Monday, October 22, 2012

The Election and Higher Education


As with the Presidential contest, the California elections offer the choice between continuing the dispiriting new normal and an accelerated descent into a new Gilded Age of publicly supported private inequality.  But, in California, the significant action is in the propositions: specifically Propositions 30 and 32.  

Proposition 30--the compromise between Governor Brown, students, and unions--raises money for education.  It increases the marginal rate on income over $250,000 (for a single filer) for 7 years: in other words, rates on all income below $250,000 will remain at the present rate, on the $50,000 between $250,000 to $300,000 will rise 1%, on the $200,000 between 300,000 and $500,000 will go up an additional 1%, and the income over $500,000 will go up another 1%. (2)   It also raises the sales and use tax by 1/4 cent for 4 years. (1) The expectation is that Proposition 30 will generate on average an additional 6 Billion dollars of additional annual revenue, 89% of which would go to K-12 and 11% to the Community Colleges. (3-4)


For UC and CSU, then, Prop 30 does not provide additional funds.  What its passage would do is prevent devastating additional cuts.  The way the state budget was written, if Prop 30 fails, both UC and CSU will suffer 250 Million dollar cuts each, and the Community Colleges will be cut over $300 Million.  If it fails, tuition will sky rocket, access will be reduced again, and core programs will be gnawed even further to the bone while staff would again be pared.  To give you some sense of the impact of these cuts, Higher Education already receives approximately 800 Million dollars less from the state general fund than in did in the middle of the last decade.  The trigger cuts would double that deficit.

Prop 32, while not directly related to higher education, has powerful implications for the future of higher ed in the state.  Prop 32 offers us Citizens United on steroids.  Prop 32 forbids unions and corporations from using payroll deductions to finance political contributions.  Since corporations don't use payroll deductions in the first place, the Proposition's claim to be an effort to reform political funding is a complete sham; its only purpose is to ensure that unions can no longer have an effective voice in politics.  The end result: corporate interests and the plutocracy would have no effective opponents in the political realm.  Defeat it and we preserve the ability of unions to engage in political activism.  If it passes we enter plutocratic free-fall.

If Proposition 30 fails and Proposition 32 succeeds, public higher education in California, indeed public investment in California, faces a disaster.  If it passes, we will have dodged a boulder. 

But if the election is able to preserve something like the status quo, then what?  One thing we will need to do is develop ways to increase public investment in higher education.  As Chris has pointed out on many occasions, the present financial strategies on offer from UCOP or the proponents of privatization will not make up for the decline in state funding.  Should Prop 30 pass it may indicate that the public is beginning to rethink its commitment to funding public education with tax revenue.  Certainly, some anti-tax and corporate groups are worried about that prospect.   We will also need to raise new questions about the relationships between different parts of the University Systems, between the different systems, and about the priorities within those systems. 

In that process of trying to revitalize higher education there will be little help from Jerry Brown.  In late September, the LA Times published an unedited transcript of an interview with Jerry Brown.  The transcript is, to be honest, quite strange.  It leaves in misspellings of words and dubious transcriptions of words Brown did use.  Even more striking, it does not include questions, a choice that makes Brown seem especially rambling and disconnected.  Still, the interview does reveal some striking confusions in Brown's thinking about higher education.

As Bob Samuels has pointed out in a commentary on Brown's interview: one overriding image left from the interview is that of a politician overwhelmed by the complexities of politics.  In what is almost an (unconscious) parody of those who keep insisting that Obama is playing ten-dimensional chess, Brown is so aware of moves and counter-moves that he ends up unable to make any significant changes for fear of opposition.

But there is something even deeper:  The incoherence of Jerry Brown.  Brown appears disconnected not only from what actually goes on in higher education but even from the implications of what his policies have done to higher education.
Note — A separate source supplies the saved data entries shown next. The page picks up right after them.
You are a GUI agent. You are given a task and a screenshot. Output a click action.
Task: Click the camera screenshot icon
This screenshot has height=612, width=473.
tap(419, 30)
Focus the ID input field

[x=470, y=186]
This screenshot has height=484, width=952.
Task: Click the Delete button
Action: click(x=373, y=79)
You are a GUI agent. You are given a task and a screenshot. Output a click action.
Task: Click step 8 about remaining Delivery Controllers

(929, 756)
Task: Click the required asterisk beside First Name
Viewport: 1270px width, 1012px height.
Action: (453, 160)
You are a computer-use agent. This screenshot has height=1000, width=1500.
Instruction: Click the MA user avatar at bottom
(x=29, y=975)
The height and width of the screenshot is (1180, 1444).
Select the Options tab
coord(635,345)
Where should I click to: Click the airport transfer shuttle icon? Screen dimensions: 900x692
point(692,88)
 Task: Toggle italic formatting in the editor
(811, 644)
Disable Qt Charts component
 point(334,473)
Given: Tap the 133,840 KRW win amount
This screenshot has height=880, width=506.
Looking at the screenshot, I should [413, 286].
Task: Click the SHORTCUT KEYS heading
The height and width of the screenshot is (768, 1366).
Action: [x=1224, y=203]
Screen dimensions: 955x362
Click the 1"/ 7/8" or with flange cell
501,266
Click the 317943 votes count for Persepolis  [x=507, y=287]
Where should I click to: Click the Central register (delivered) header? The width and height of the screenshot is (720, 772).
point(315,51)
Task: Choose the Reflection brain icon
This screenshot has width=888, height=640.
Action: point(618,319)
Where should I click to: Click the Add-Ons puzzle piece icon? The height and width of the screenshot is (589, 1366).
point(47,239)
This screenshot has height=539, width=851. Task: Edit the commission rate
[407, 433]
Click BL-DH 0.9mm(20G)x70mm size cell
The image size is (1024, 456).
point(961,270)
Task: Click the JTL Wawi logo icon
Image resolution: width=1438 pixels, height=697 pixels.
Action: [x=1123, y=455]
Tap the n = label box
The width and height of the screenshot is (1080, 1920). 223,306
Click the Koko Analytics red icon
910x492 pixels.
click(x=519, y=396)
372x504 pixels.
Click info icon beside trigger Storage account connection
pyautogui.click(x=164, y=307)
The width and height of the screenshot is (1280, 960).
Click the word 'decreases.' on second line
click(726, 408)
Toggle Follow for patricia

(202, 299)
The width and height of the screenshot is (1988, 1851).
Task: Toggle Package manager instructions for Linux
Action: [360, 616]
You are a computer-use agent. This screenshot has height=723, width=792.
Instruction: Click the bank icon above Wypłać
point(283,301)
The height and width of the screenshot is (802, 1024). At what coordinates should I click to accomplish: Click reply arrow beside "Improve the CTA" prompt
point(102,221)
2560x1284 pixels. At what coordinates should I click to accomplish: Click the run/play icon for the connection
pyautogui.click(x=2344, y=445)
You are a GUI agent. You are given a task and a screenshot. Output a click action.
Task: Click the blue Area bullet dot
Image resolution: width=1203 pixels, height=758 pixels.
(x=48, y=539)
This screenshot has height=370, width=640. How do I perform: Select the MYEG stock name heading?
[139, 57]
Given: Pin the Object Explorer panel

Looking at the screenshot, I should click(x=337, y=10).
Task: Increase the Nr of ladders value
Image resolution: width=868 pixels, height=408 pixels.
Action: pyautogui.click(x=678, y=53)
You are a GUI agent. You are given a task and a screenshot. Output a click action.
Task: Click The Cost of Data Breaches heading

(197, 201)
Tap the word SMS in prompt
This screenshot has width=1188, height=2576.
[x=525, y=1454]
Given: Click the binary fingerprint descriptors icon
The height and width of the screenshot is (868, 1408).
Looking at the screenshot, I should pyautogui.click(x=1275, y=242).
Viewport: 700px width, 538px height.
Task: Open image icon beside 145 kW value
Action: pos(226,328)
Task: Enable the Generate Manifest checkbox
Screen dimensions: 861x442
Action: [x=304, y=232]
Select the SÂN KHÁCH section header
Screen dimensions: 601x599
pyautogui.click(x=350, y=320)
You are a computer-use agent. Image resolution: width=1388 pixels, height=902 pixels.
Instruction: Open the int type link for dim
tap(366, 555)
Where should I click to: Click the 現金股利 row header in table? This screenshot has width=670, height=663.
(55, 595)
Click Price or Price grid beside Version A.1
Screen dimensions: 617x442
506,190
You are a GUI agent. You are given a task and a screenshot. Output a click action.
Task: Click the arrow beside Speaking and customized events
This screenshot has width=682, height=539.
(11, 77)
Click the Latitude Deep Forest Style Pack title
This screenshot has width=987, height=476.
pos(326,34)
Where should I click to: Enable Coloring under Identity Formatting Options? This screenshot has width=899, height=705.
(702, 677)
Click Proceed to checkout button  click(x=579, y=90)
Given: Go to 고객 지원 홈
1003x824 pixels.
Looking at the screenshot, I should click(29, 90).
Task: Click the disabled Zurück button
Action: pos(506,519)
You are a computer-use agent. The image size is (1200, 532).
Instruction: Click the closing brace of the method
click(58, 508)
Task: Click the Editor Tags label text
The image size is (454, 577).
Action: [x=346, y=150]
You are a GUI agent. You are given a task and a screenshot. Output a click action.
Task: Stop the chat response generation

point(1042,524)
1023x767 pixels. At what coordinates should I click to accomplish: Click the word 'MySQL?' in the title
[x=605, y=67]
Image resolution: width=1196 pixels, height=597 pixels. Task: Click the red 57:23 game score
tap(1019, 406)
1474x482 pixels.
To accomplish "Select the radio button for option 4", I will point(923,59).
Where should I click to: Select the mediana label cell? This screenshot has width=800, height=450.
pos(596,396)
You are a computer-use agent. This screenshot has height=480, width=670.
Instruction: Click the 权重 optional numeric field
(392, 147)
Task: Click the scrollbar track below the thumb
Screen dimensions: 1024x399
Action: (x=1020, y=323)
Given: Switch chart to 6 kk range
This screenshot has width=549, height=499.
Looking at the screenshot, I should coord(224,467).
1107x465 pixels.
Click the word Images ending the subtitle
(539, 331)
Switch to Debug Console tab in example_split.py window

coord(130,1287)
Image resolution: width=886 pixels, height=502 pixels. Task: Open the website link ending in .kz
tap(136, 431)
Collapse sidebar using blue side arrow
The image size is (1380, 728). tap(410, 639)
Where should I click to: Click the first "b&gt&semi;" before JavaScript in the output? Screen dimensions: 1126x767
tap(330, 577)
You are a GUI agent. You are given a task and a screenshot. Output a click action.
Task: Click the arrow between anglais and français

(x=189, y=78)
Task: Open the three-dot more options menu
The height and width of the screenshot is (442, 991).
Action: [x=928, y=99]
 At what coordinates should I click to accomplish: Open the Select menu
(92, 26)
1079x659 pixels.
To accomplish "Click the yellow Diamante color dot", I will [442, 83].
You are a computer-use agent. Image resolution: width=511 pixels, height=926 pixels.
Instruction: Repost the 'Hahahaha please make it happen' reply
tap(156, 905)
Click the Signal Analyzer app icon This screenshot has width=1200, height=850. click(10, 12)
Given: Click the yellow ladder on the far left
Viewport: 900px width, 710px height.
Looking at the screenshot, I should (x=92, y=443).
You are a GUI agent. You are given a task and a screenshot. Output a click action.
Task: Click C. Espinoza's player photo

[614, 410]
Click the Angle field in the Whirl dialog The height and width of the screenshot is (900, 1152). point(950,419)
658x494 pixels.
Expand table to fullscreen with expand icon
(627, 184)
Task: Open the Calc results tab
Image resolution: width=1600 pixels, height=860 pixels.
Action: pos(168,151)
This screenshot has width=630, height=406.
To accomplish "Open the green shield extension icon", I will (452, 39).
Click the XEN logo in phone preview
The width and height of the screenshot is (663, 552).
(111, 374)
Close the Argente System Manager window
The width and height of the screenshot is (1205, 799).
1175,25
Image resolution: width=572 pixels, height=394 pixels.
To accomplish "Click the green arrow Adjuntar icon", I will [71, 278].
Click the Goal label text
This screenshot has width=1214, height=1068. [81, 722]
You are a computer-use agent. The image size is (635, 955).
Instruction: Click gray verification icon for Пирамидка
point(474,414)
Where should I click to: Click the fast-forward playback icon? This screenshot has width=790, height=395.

On the one hand, Brown recognizes that higher ed has to be more than the production of workers:

And people talk about especially at Cal State – it’s workforce.We’re creating people for the workforce. In other words, you’re a cog and I’m putting you in a machine and the machine’s going to run better because we have better cogs.

Well, there’s idea that the university is not about training, it’s about opening your mind. That’s what he (he is referring to Page Smith here) talks about. (my insertion)
 But having made that promising introduction he goes elsewhere:
If you want to do something that you know is good but is different, the last place you’re going to get it done is UC. The second to last place you’re going to get it done is Cal State. And the place more likely would be the community colleges, because they’re more flexible.
Brown apparently has written off the possibility of trying to change either UC or CSU in ways that would enable them to become more than simply producers of interchangeable workers.  But even more strikingly is his suggestion that change could come from the CCs.  I say strikingly because Brown has been striving incessantly to cut resources for community colleges since he took office, claiming that they receive too much money for student enrollment.  Moreover, he has supported the recent changes in Community College policy that will make it harder for students to explore new possibilities.  

How this might be changed?  Don't ask Brown:
And what would be the role of community colleges, what would be the role of state colleges? Could they all work and interact? OK, I can’t figure all that out. I can’t think of everything. We’ve got water, we’ve got pensions, we’ve got timber tax. We’ve got a lot of stuff flying around.
He wants changes in higher education; but he has written off the possibility of change in higher education institutions.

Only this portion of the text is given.